The theatre continues to host arts and cultural events on 250 or more days per year. Because of its live acoustics and relatively small size it is particularly suited to chamber music. The Music Academy of the West holds many of its summer concerts in the Lobero.
BOX OFFICE: 805-963-0761 WEBSITE: lobero.org
LOCAL AREA INFORMATION
Arts & Entertainment
THE SANTA BARBARA MUSEUM OF ART (SBMA) is an art museum located in downtown Santa Barbara. Founded in 1941, it is home to both permanent and special collections, the former of which includes Asian, American, and European art that spans 4,000 years from ancient to modern.

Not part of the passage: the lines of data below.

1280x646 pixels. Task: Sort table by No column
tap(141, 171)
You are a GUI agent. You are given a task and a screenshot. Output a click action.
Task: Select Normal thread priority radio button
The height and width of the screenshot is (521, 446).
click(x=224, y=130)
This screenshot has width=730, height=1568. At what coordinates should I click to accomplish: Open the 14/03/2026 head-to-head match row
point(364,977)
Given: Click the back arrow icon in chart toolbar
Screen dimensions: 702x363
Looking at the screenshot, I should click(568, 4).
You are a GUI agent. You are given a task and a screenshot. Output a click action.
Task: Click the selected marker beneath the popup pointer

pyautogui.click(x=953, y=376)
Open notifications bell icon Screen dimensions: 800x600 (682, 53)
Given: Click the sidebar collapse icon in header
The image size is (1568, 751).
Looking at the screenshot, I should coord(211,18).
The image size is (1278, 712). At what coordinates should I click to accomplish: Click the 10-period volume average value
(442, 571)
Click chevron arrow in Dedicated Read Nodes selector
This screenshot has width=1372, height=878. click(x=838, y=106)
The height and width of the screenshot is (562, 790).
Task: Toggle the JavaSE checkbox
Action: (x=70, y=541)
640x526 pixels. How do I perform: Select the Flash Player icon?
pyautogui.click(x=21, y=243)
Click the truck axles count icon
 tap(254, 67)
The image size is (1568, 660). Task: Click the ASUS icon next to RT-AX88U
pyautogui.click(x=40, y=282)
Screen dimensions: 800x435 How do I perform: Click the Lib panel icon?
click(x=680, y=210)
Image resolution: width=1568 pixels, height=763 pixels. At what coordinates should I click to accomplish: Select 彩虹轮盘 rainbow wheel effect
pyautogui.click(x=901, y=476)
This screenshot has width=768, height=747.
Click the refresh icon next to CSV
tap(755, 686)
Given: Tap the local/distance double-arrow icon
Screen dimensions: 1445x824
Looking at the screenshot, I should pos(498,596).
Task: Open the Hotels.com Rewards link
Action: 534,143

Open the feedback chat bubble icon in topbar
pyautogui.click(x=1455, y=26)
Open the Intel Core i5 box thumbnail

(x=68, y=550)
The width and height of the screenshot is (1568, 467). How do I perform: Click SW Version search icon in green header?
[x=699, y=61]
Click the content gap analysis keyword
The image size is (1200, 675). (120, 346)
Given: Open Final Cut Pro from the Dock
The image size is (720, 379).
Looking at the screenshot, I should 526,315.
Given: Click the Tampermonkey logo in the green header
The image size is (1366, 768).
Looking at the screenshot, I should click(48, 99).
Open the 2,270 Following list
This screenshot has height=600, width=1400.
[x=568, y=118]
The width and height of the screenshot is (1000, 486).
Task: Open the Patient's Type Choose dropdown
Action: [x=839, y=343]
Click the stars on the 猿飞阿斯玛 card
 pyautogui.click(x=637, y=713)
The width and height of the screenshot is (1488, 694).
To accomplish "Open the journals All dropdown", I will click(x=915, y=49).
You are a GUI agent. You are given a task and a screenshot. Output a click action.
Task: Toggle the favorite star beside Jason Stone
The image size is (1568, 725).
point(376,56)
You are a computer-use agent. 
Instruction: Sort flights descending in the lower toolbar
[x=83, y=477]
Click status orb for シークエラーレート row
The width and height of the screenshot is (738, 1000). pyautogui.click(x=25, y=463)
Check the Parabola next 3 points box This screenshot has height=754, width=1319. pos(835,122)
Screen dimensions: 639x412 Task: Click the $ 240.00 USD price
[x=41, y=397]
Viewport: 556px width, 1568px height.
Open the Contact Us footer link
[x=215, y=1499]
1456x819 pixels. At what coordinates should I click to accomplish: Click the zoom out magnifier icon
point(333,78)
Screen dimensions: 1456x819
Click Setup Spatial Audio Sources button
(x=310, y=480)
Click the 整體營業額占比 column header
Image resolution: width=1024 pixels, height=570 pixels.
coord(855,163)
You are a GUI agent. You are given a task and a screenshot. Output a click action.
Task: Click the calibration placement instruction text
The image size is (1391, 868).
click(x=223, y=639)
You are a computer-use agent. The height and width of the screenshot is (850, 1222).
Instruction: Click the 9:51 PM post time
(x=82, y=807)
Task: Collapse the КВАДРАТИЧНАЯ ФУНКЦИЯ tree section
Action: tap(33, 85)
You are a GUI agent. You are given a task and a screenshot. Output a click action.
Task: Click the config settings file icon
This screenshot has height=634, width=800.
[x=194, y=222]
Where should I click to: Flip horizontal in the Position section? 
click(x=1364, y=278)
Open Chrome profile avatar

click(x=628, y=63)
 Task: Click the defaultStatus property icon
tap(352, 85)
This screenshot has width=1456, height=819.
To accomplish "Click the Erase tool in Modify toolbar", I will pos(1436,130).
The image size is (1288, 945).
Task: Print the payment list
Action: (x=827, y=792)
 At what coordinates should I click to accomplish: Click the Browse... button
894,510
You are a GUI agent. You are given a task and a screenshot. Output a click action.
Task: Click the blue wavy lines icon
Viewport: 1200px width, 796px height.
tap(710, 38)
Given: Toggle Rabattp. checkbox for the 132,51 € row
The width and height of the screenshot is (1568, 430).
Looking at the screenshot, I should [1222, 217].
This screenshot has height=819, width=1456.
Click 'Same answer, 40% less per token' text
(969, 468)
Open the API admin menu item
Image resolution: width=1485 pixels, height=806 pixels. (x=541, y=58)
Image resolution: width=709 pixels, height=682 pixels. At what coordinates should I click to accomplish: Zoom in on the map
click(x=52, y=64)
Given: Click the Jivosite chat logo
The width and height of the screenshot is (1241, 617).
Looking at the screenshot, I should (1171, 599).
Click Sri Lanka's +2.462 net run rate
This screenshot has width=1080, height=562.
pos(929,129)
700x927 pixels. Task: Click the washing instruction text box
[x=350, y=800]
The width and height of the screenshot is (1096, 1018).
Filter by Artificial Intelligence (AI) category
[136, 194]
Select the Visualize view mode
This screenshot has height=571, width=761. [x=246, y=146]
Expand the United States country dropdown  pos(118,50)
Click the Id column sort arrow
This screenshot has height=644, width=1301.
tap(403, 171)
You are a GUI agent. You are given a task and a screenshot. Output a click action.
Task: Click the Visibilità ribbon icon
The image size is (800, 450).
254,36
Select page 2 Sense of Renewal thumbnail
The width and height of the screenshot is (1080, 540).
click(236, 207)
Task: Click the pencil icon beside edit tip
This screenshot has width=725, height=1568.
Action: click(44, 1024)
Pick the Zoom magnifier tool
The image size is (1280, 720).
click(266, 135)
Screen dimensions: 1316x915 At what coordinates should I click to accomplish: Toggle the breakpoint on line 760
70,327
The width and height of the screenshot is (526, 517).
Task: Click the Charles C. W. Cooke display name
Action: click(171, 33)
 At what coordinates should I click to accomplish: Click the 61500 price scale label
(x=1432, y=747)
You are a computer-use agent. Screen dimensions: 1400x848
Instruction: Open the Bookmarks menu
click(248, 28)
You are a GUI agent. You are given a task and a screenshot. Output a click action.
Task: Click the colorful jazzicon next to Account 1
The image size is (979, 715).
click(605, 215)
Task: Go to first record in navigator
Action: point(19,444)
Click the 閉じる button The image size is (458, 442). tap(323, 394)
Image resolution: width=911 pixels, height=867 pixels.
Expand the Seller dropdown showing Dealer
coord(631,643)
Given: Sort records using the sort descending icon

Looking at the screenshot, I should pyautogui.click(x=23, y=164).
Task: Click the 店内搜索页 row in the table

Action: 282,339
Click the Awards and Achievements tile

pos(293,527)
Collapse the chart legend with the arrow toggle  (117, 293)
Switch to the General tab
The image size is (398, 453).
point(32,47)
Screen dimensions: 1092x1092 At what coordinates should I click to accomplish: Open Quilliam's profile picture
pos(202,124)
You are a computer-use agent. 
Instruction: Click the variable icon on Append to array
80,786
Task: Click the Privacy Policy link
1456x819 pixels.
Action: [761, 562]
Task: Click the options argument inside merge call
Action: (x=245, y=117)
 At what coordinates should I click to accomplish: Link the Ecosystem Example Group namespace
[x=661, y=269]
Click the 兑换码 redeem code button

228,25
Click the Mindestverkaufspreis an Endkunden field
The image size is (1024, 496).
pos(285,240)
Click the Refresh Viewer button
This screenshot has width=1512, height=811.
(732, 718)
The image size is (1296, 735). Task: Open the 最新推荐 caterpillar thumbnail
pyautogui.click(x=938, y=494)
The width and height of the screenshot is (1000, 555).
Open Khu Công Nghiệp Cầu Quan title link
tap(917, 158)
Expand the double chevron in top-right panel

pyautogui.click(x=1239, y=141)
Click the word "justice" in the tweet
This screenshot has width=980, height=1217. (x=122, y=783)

The Santa Barbara Museum of Art opened to the public on June 5, 1941, in a building that was at one time the Santa Barbara Post Office (1914–1932). Chicago architect David Adler simplified the building’s façade and created the Museum’s galleries. The newly renovated Park Wing Entrance and Luria Activities Center opened in June 2006.
Over its history the Museum has expanded with the addition of the Stanley R. McCormick Gallery in 1942 and the Sterling and Preston Morton Galleries in 1963. Significant expansions came when the Alice Keck Park Wing opened to the public in 1985 and the Jean and Austin H. Peck, Jr. Wing in 1998. The Ridley-Tree Education Center at McCormick House, a center for art education activities, was established in 1991.
Today, the Museum’s 60,000 square feet include exhibition galleries, a Museum Store, Café, a 154-seat auditorium, a library containing 50,000 books and 55,000 slides, a Family Resource Center dedicated to participatory interactive programming and an 11,500-square-foot off-site facility, the Ridley-Tree Education Center at McCormick House.
SBMA’s permanent collection includes more than 27,000 works of art, including paintings, sculpture, prints, drawings, photographs, ceramics, glass, jades, bronzes, lacquer and textiles. These works represent the arts of Asia, Europe and the Americas spanning over 5,000 years of human history.
WEBSITE: sbma.net
THE SANTA BARBARA MUSEUM OF NATURAL HISTORY Founded in 1916, the Santa Barbara Museum of Natural History reconnects more than 150,000 people each year (including their 5,700 members) to nature indoors and outdoors.
Uniquely nestled in nature, the Museum is located along Mission Creek in the Mission Canyon area. The Museum has ten indoor exhibit halls focusing on regional natural history including astronomy, birds, insects, geology, mammals, marine life, paleontology, plant life, and the Chumash Indians. Also, the Museum is home to the only full-dome planetarium on the Central Coast, a research library, and the John & Peggy Maximus Art Gallery.